Etikettenschwindel beim Länderfinanzausgleich

Flughafen Berlin Brandenburg. Foto: Olaf Tausch. Lizenz: CC BY 3.0

Zukünftig soll anders umverteilt werden, damit die Geberländer ihren Bürgern einen vermeintlichen Erfolg präsentieren können

Der folgende Beitrag ist vor 2021 erschienen. Unsere Redaktion hat seither ein neues Leitbild und redaktionelle Standards. Weitere Informationen finden Sie hier.

Gestern warteten viele deutsche Medien mit der Schlagzeile auf, beim Länderfinanzausgleich gebe es zukünftig keine "Geberländer" mehr - und das sei ein Erfolg für diese. Sieht man sich das Verhandlungsergebnis der Vertreter von Bund und Ländern etwas genauer an, stellt man jedoch fest, dass darin nach wie vor riesige Summen Steuergeld zwischen den Bundesländern umverteilt werden - nur an einer anderen Stelle, die nicht mehr so gut sichtbar ist.

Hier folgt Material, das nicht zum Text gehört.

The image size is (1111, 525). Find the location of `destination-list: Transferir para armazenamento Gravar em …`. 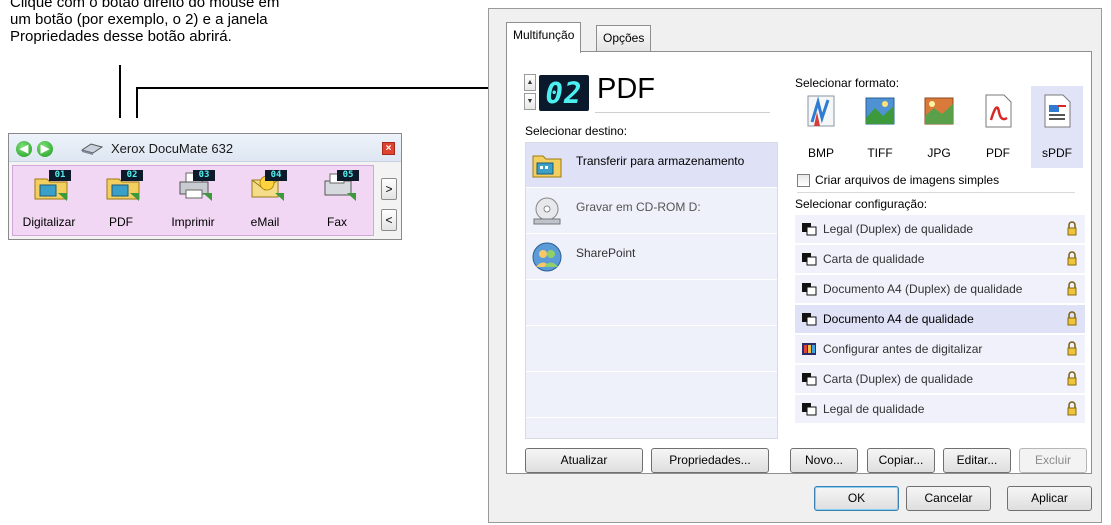

destination-list: Transferir para armazenamento Gravar em … is located at coordinates (652, 290).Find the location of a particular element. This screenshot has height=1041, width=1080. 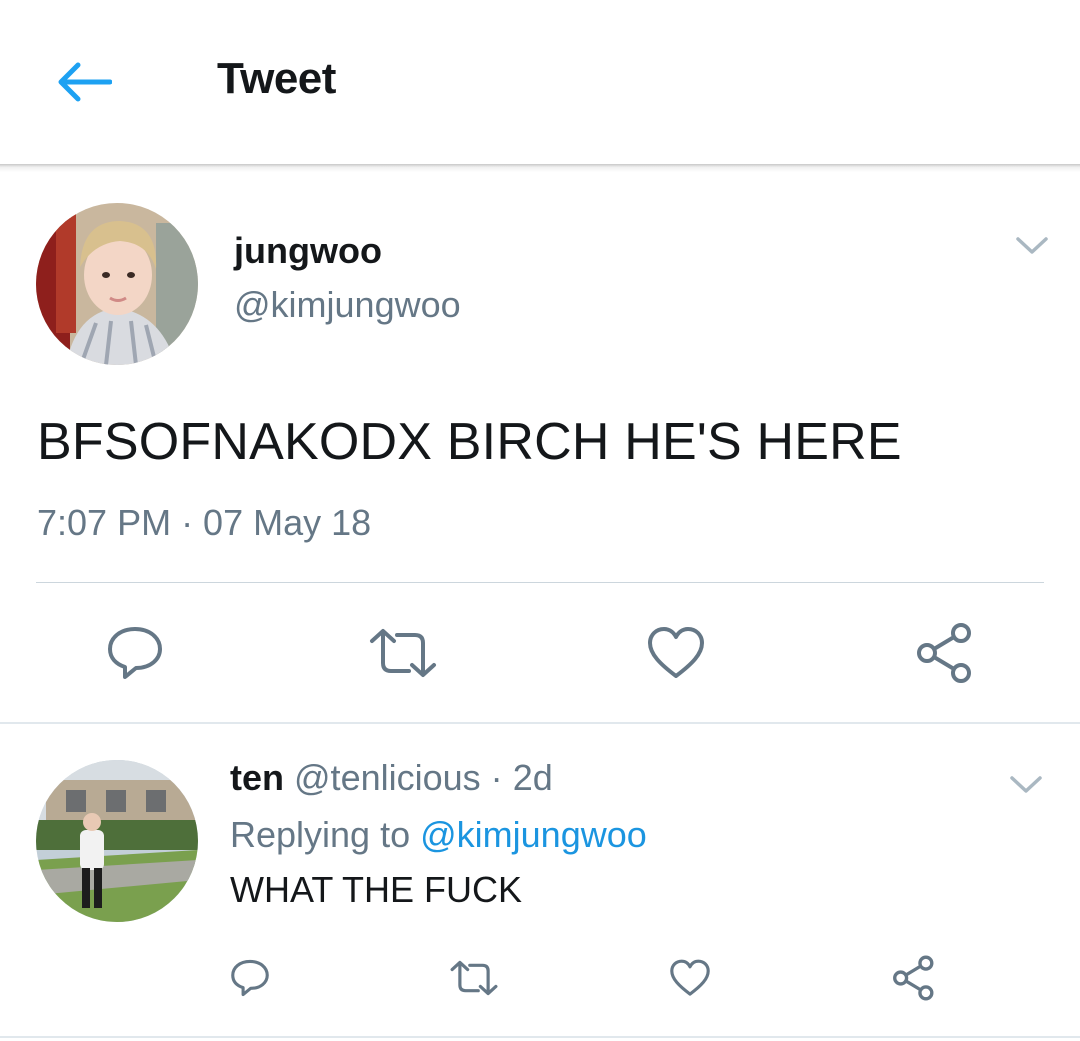

share-button is located at coordinates (945, 653).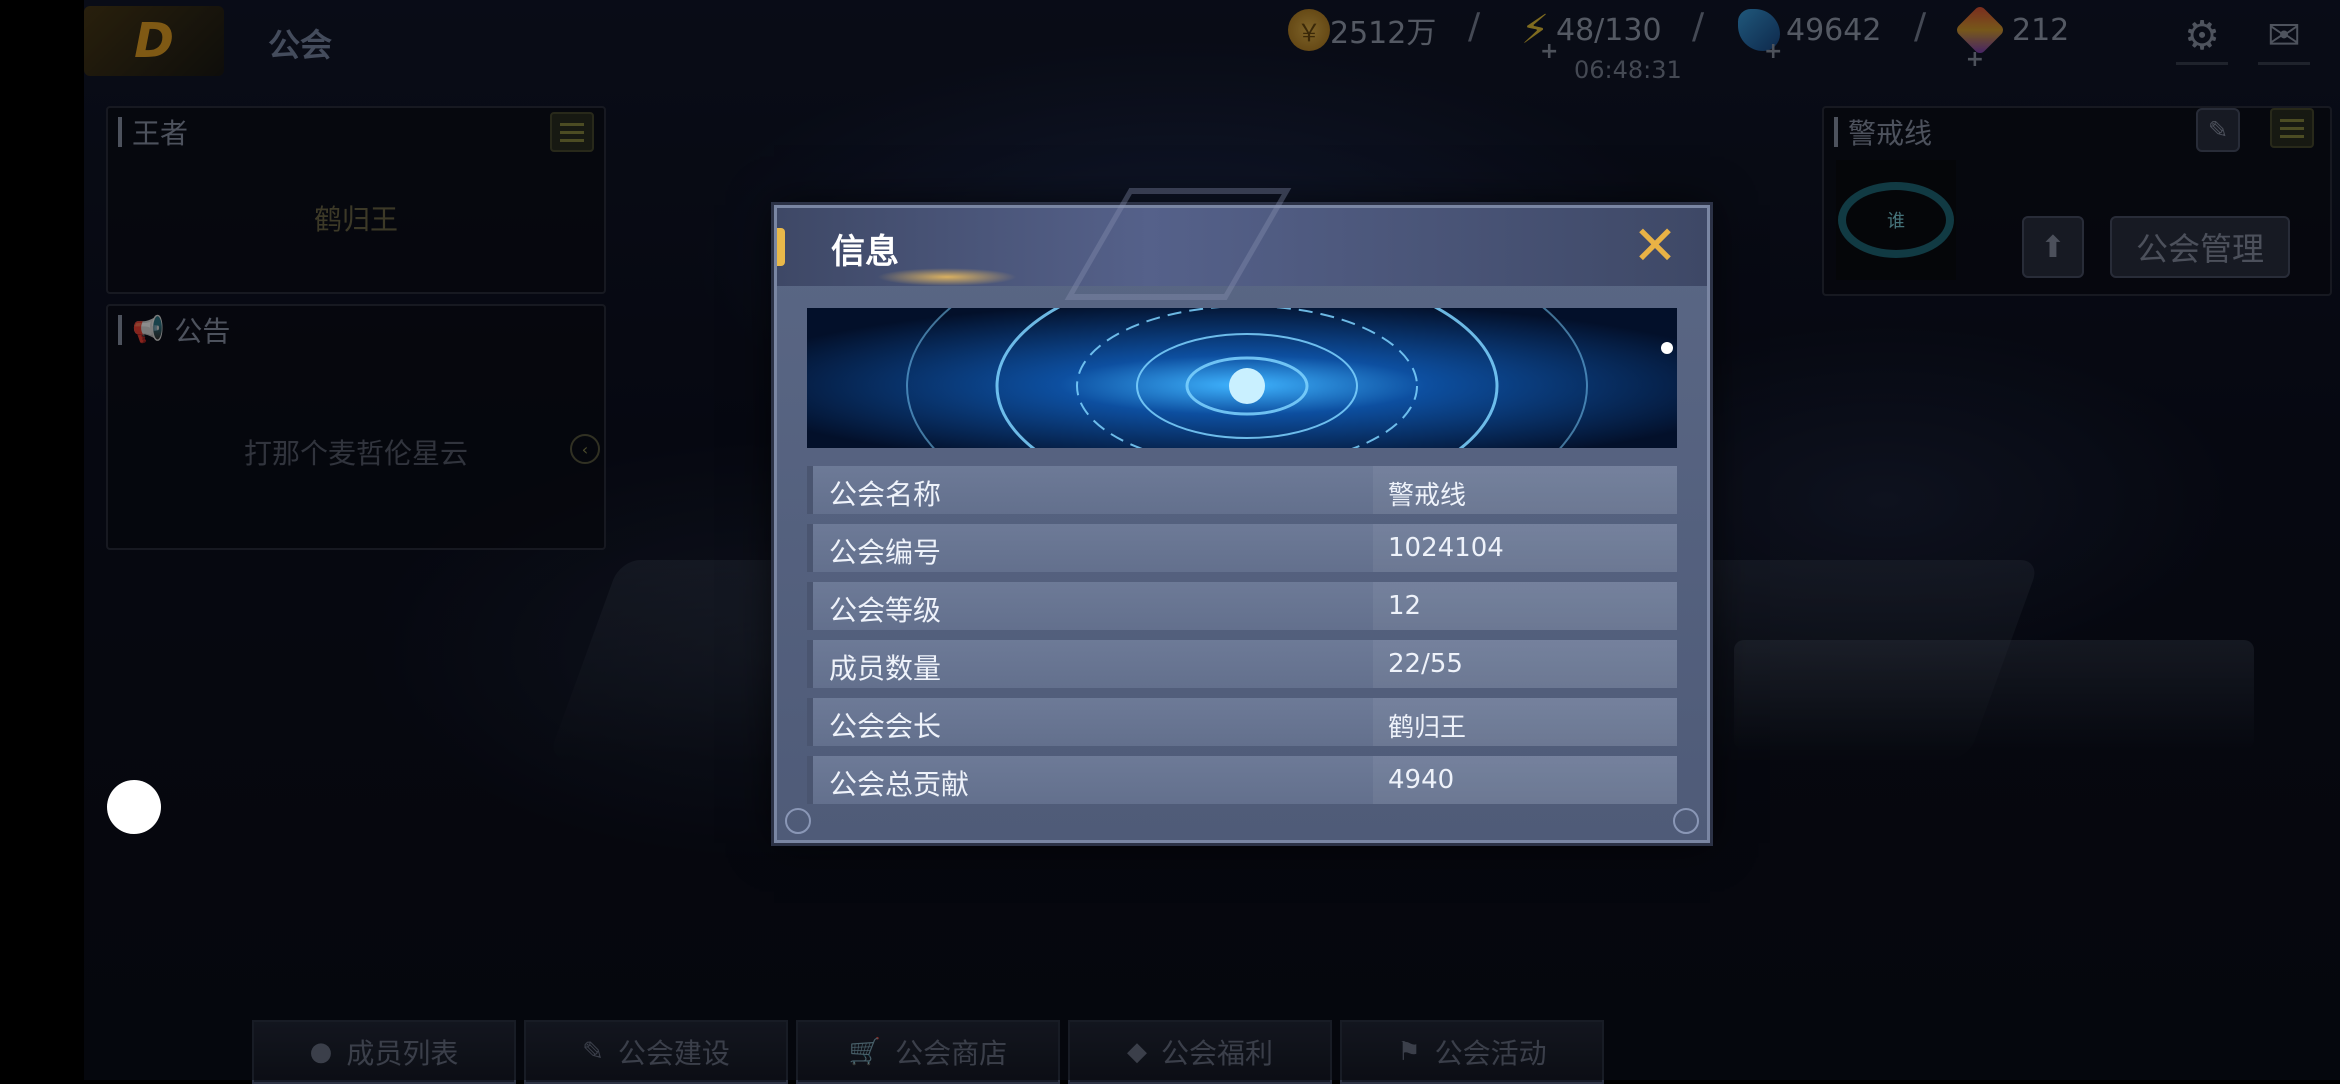 The height and width of the screenshot is (1084, 2340). I want to click on header-accent, so click(781, 247).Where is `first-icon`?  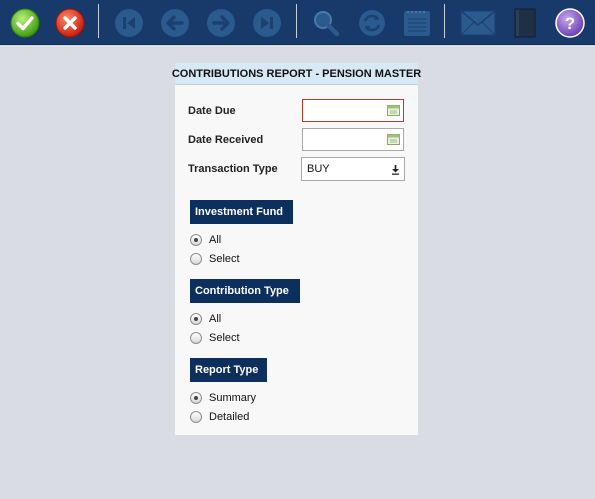 first-icon is located at coordinates (129, 23).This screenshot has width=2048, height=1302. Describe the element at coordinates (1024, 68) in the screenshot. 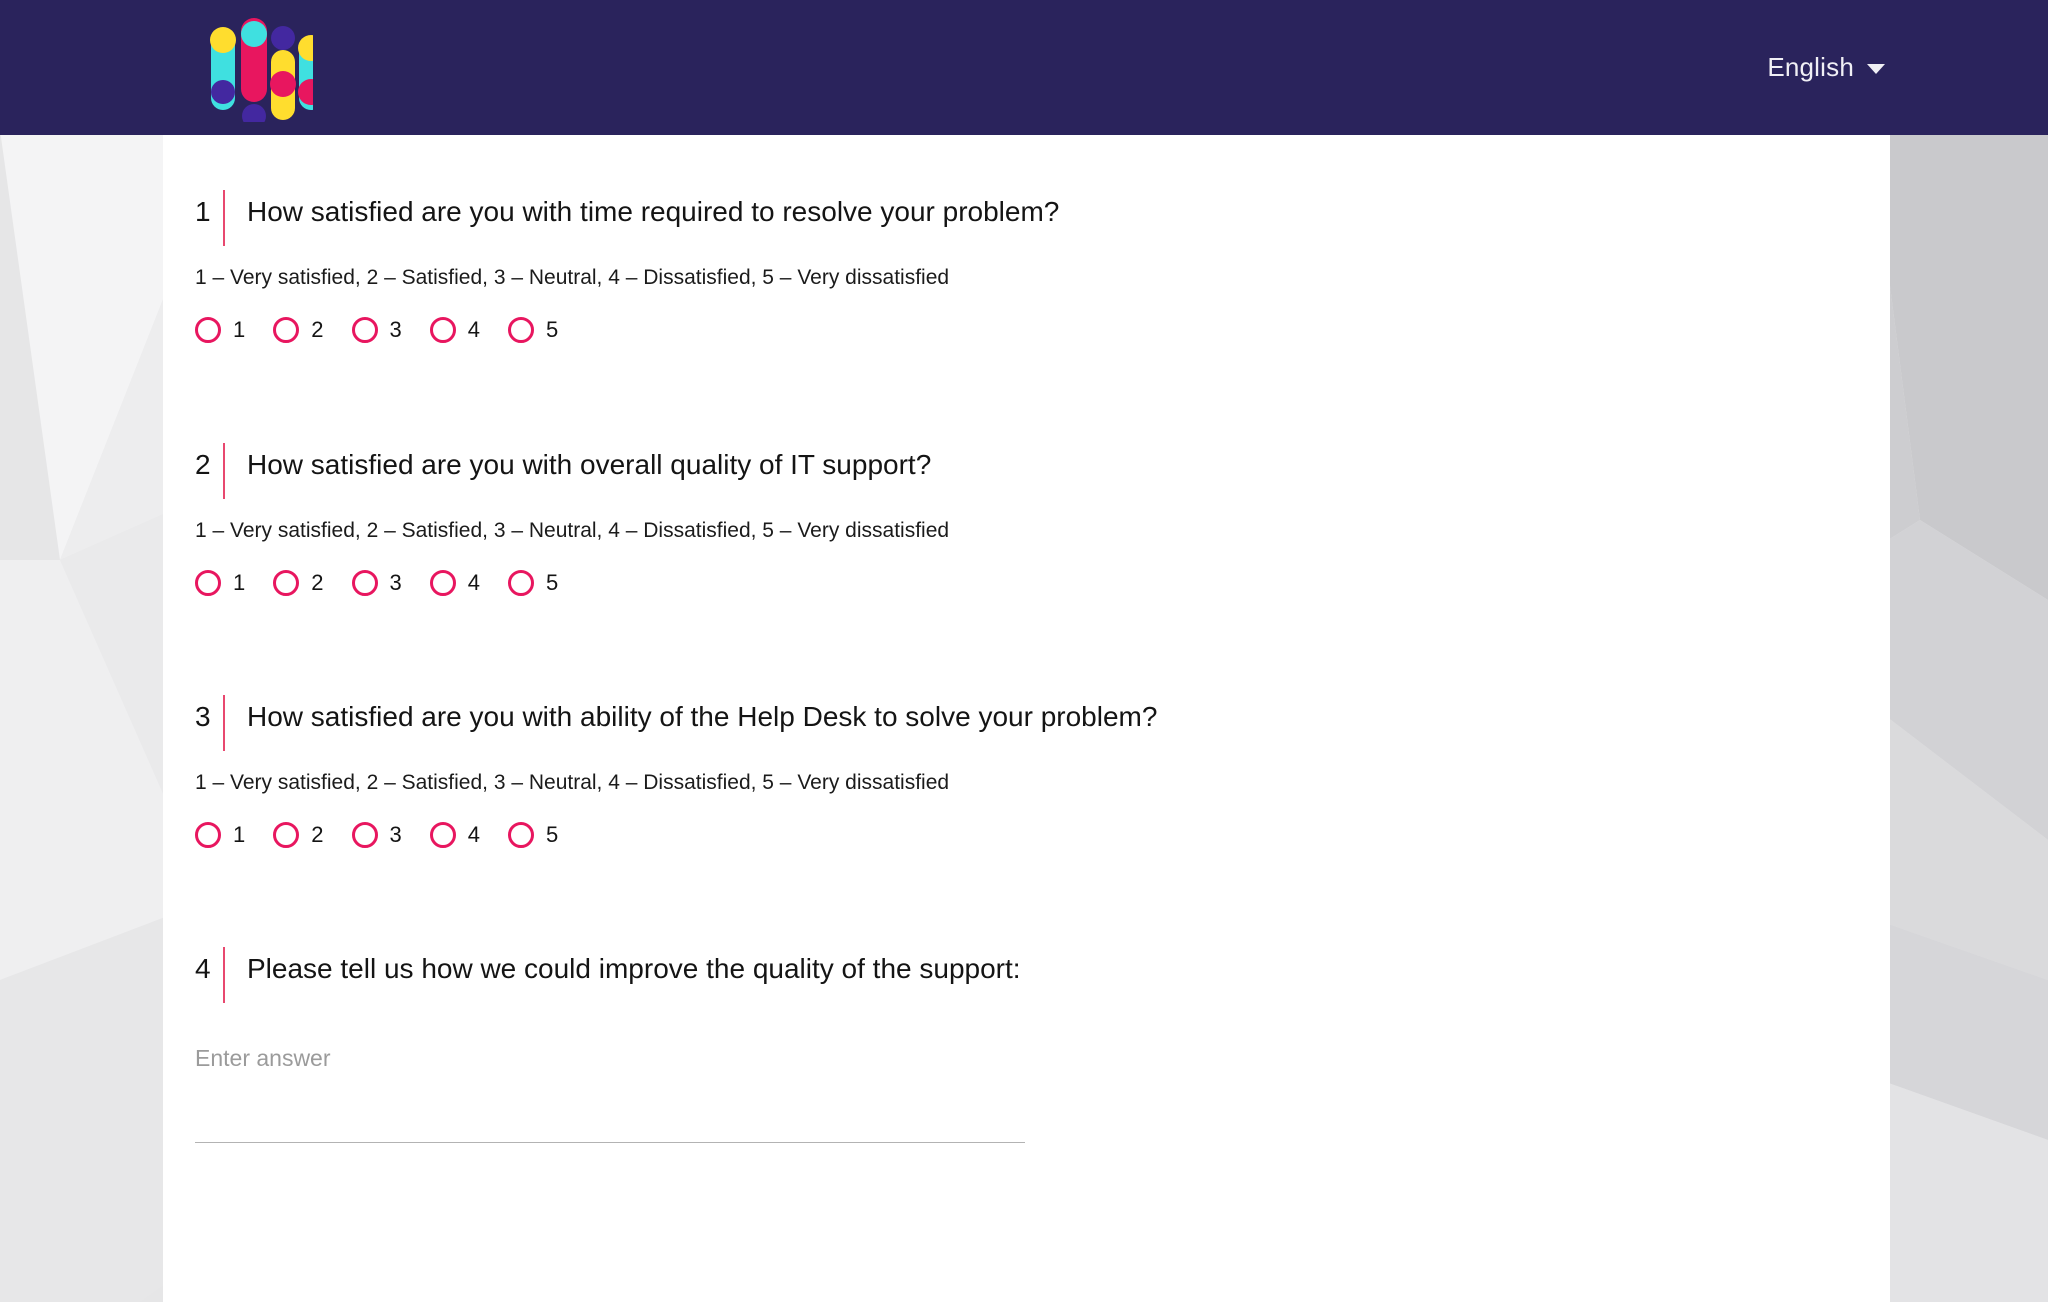

I see `top-header-bar: English` at that location.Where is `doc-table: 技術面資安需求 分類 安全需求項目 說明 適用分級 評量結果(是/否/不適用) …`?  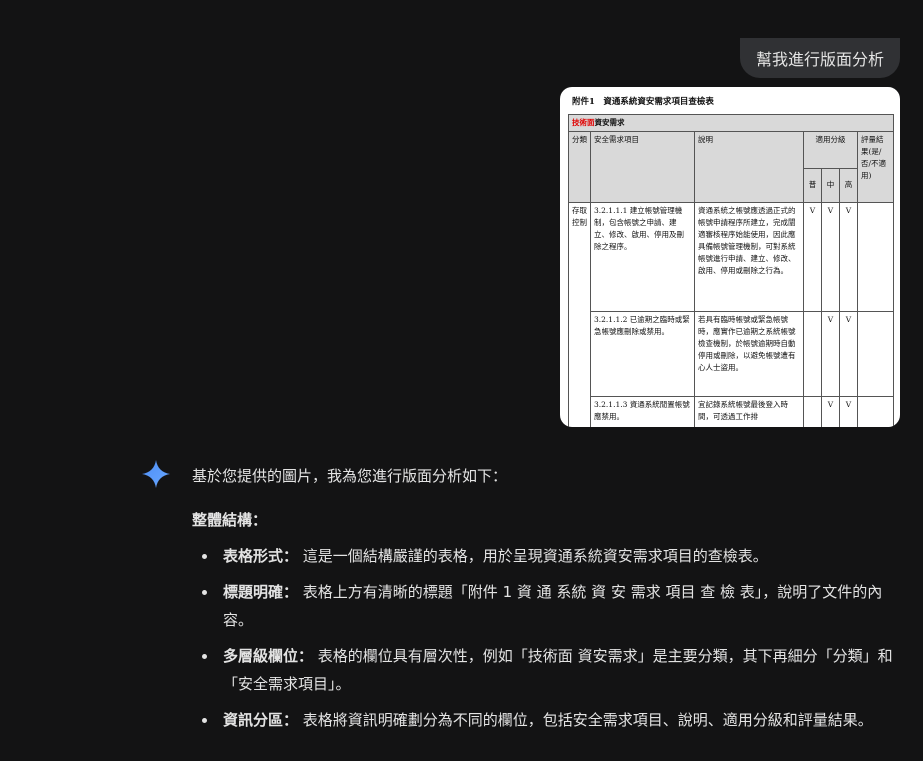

Zukünftig erfolgt der Finanzausgleich (der dann nicht mehr so heißt) nämlich über die Umsatzsteuer, die nicht länger zuerst an die Länder fließen soll.

Während Spiegel Online meldet, "alle Landesfürsten" könnten "gegenüber dem bisherigen System ein Plus vorweisen" und Horst Seehofer in der Süddeutschen Zeitung behauptet, das Verhandlungsergebnis sei "der wichtigste Erfolg […] in seiner gesamten Laufbahn", heißt es in der Welt nüchterner: "Die Bayern […] zahlen drauf. Obwohl Horst Seehofer - wenn auch nicht in seiner Funktion als Ministerpräsident - Teilnehmer der Gipfels war."

Karte: TP. Vorlage: Journey234

Ob das neue Modell das Bundesland Berlin, das den Löwenanteil der umverteilten Steuergelder einsteckte und nun sogar noch 490 Millionen Euro mehr bekommen soll, zum sparsameren Haushalten bewegen wird, ist fraglich (vgl. Berlin macht Deutschland ärmer und "Fordern und fördern auch für Bundesländer"). Auch Bremen und das Saarland erhalten zukünftig pro Einwohner fünf Mal so viel Geld vom Bund wie der Durchschnitt. Dafür, dass sie trotzdem sparen, sollen neue Prüfkompetenzen für den Stabilitätsrat und den Bundesrechnungshof sorgen. Was passiert, wenn sich die Länder wenig um den Rat der beiden Institutionen scheren, ist unklar.

Länder müssen Alimente für Kinder zahlen, deren Mütter die Väter nicht kennen oder nennen wollen

Von den neuneinhalb Milliarden Bundesmitteln im gestrigen Verhandlungsergebnis, die Länderpolitiker als Erfolg feiern, stammen mindestens zwei Milliarden aus ihrer eigenen Tasche - beziehungsweise aus dem bislang eigenen Umsatzsteueranteil. Außerdem müssen die Länder künftig die so genannten "Unterhaltsvorschüsse" übernehmen - also die Alimente für Kinder, deren Mütter die Väter nicht kennen oder nennen wollen.

Weitere zwei der neuneinhalb Milliarden kommen aus dem bisherigen Umsatzsteueranteil des Bundes. 2,6 Milliarden Euro gelten als "Bundesergänzungszuweisungen" und 1,5 Milliarden Euro als "Sonderbedarfsergänzungszuweisungen", die vor allem der ehemaligen Ostzone zugute kommen, in der die Förderung aus dem Solidarpakt II (ebenso wie der bisherige Länderfinanzausgleich) 2019 endet.

Öffnung für PPP bei Autobahnen

Dafür übernimmt der bislang nur für die Baukosten zuständige Bund auch die Planung und den Unterhalt der Autobahnen - und zwar in Form einer "privatrechtlich organisierten Infrastrukturgesellschaft", die den Weg für Public Private Partnership (PPP) ebnet (vgl. "Bei PPP werden die öffentlichen Kassen mit hoher Professionalität langfristig ausgeplündert"). Darüber hinaus darf er - wenn er das will - einzelnen Kommunen jederzeit Infrastruktur-Fördermittel zuweisen, was bislang besonders begründet werden musste.

Für diese Zuständigkeitsänderungen muss das Grundgesetz geändert werden. Union und SPD sehen darin aber kein großes Hindernis, weil die drei Parteien derzeit noch über große Parlamentsmehrheiten verfügen.